The interest lay not in the Coudray lock where the barge had been stranded, but at the other end of the reach, eight kilometers upstream at the Citanguette lock.
The same setting as down here, in short. The villages of Morsang and Seineport were on the opposite bank some distance away so that one saw only the quiet water fringed with trees and, here and there, the hollow of a disused sandpit.
But at Citanguette there was a bistro. The barges went to any lengths to lie there overnight. A real waterman’s inn where they sold bread, tinned food, sausage, ropes, and oats for the horses.
It was there that Maigret really conducted his investigation, without seeming to, having a drink now and then, sitting by the stove, going for little strolls outside while the owner—a woman so fair she might almost have been an albino—watched him with respect tinged with irony. . .
That is what was known about the Wednesday evening.

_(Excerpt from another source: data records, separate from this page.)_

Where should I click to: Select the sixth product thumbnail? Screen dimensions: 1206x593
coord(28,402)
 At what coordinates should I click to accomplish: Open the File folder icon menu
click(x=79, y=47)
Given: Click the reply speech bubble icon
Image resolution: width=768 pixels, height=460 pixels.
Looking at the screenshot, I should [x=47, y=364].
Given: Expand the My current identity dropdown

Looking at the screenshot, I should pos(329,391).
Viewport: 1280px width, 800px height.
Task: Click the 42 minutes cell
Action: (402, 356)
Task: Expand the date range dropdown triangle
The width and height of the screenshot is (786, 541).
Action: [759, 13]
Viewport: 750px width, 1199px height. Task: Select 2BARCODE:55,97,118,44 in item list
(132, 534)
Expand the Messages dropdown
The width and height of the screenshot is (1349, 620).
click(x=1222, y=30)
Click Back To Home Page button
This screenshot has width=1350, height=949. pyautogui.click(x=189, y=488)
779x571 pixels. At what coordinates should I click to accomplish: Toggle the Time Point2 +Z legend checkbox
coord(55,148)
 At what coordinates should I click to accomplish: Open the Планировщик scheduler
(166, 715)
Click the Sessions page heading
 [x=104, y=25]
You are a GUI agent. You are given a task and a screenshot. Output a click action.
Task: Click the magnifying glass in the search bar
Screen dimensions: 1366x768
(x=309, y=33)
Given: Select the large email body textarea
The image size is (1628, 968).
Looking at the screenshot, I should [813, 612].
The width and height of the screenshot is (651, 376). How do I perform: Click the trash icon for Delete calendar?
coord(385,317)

Just as it was beginning to get dark, the Eaglet, a small tug from the upper Seine, had brought her six barges like chicks up to the Citanguette lock. At that time a fine rain was falling. When the boats had been moored, the men as usual had gathered at the bistro for a drink while the
lock-keeper was putting away his gear.
The Astrolabe appeared at the bend only half an hour later when darkness had already fallen. Old Arthur Aerts, the skipper, was at the helm, while on the path Claessens walked ahead of his horses, his whip on his shoulder.
Then the Astrolabe moored at the end of the line, and Claessens had taken his horses aboard. At the time nobody was paying any attention to them.
It was after seven o’clock, and everybody had already finished eating, when Aerts and Claessens entered the bistro and sat down beside the stove. The skipper of the Eaglet was holding forth, and the two had no need to say anything. The flaxen-headed innkeeper, a baby in her arms, served them four or five cheap brandies without paying much attention.
This, Maigret now understood, was the way of things here. They all knew one another, more or less. One entered with a casual greeting. One went and sat down without saying anything.
Sometimes a woman came in, but it was to do her shopping for the next day, after which she would say to her husband, busy drinking, “Don’t be too late coming back. . .”
It had been that way with Aerts’s wife, Emma, who had bought bread, eggs, a rabbit.
And from this moment onward every detail became of the utmost importance, every piece of evidence was tremendously valuable. So Maigret was insistent. “You’re sure that when he left, about ten o’clock, Arthur Aerts was drunk?”
“Blind drunk, as usual,” the patronne answered. “He was a Belgian, after all. A good chap, really, who sat quietly in his corner and drank until he had only just enough strength to get back on board.”
“And Claessens, the stableman?”
“It took more than that to make him drunk. He stayed about another quarter of an hour, then he left, after coming back to look for his whip which he had forgotten.”